独農相 GMO承認手続に疑念 新規承認停止を主張 EUのGMO政策に転機か?

農業情報研究所(WAPIC)

07.11.28

 ブリュッセルでの会合に集まったEU27ヵ国の農相の多くが、何はともあれ、最終的には欧州委員会の決定で承認されることになるEU遺伝子組み換え体(GMO)承認手続の修正を要求した。ドイツのホルスト・ゼーフォーファー農相は、この手続が改善されるまで、新たな承認を停止すべきだとまで主張した。ディマス環境担当委員も、欧州委員会内部からは初めて、二種のBt作物承認拒否の声を上げた(EU環境担当相 二種のGM(Bt)トウモロコシ栽培禁止方針を公に確認,07.11.26)。EUのGM作物政策が激動期を迎えたのだろうか。

 EUの現行GMO承認手続においては、新たなGMOは、欧州食品安全機関(EFSA)のリスク評価に基づき、EU政府たる欧州委員会が承認・非承認の決定案を作り、各国代表者で構成される規制委員会の特定多数決で承認の可否が最終的に決定される。ただし、規制委員会の意見が割れ、承認とも拒否とも決定できなければ、決定は閣僚理事会の特定多数決に委ねられる。しかし、ここでも双方が決定に必要な票数を得られなければ、最終的決定は欧州委員会に委ねられる。
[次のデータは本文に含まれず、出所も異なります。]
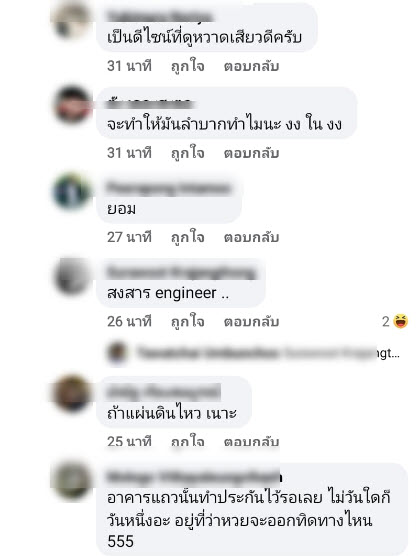Like the comment 'ยอม'
The image size is (416, 556).
pyautogui.click(x=188, y=237)
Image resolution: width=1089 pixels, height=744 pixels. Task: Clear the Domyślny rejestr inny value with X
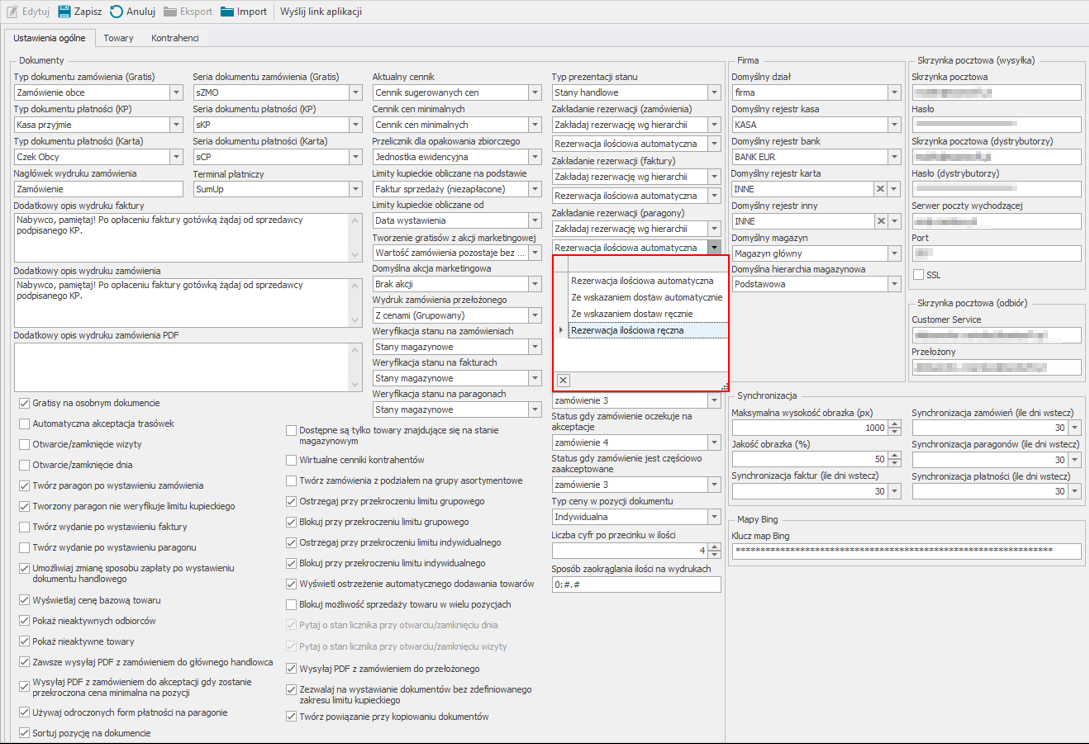click(880, 221)
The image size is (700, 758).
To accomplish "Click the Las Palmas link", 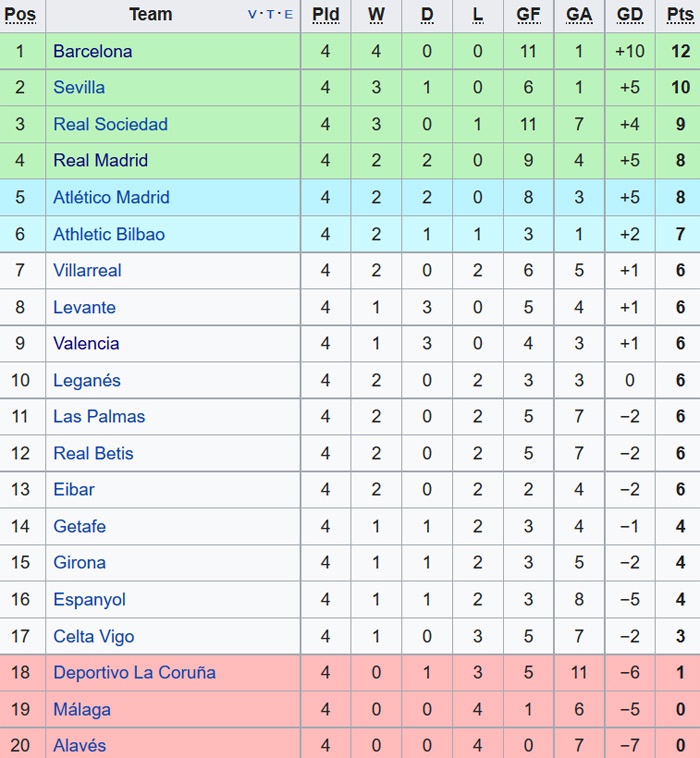I will (99, 416).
 ところが、このような承認手続が始まって以来承認されたGMOの中で、規制委員会、閣僚理事会が承認を決定できた例は一例もない。すべてで意見は割れ、承認とも拒否とも決定できなかった。このように大きく意見が分かれるGMOについて、導入に前向きな欧州委員会がすべての承認を決めた。

 ゼーフォーファー農相は、このような問題についての裁断を政治責任者に委ねるのは”高度に不満足”、医薬品の許可の決定を政治機関がするようなものと言い、当面は承認を停止、手続が適正かどうか見極めるべきと述べたという。イタリア、フランスの農相も類似の考えだった。

 しかし、欧州委員会は手続の見直しには断固反対、決定は科学的意見にのみ基づいていると主張した。フィッシャー・ボエル農業担当委員は、飼料用GM製品の輸入へのヨーロッパの抵抗は養豚や養鶏のコストを高め、食肉産業を危険に曝すと警告したという。

 OGM: l'Allemagne pour un moratoire des autorisations dans l'UE,AFP via Yahoo! Actualités,11.26
 (http://fr.news.yahoo.com/afp/20071126/tsc-agr-bio-env-gov-eur-c2ff8aa.html)
 La fronde contre les OGM reprend vigueur au niveau européen,Le Monde,11.26
 (http://www.lemonde.fr/web/depeches/0,14-0,39-33365736@7-37,0.html)
  European Official Faults Ban on Genetically Altered Feed,The New York Times,11.27
  (http://www.nytimes.com/2007/11/27/business/worldbusiness/27gene.html?_r=1&ref=world&oref=slogin)

 ところが、ディマス環境担当委員は、EFSAのリスク評価も決して完全なものではないとして、一定のGM作物の承認拒否が妥当と認めている。フランスも、EUが唯一栽培許可を出したMON810の栽培モラトリアムを決めた(フランス 農薬使用半減 公共食堂注文食材の20%は有機に GM作物商業栽培は凍結の方向,07.10.26)。

 ヨーロッパのGM政策に新たな転機が訪れようとしているのだろうか。しばらくは、注意深く見守る必要がありそうだ。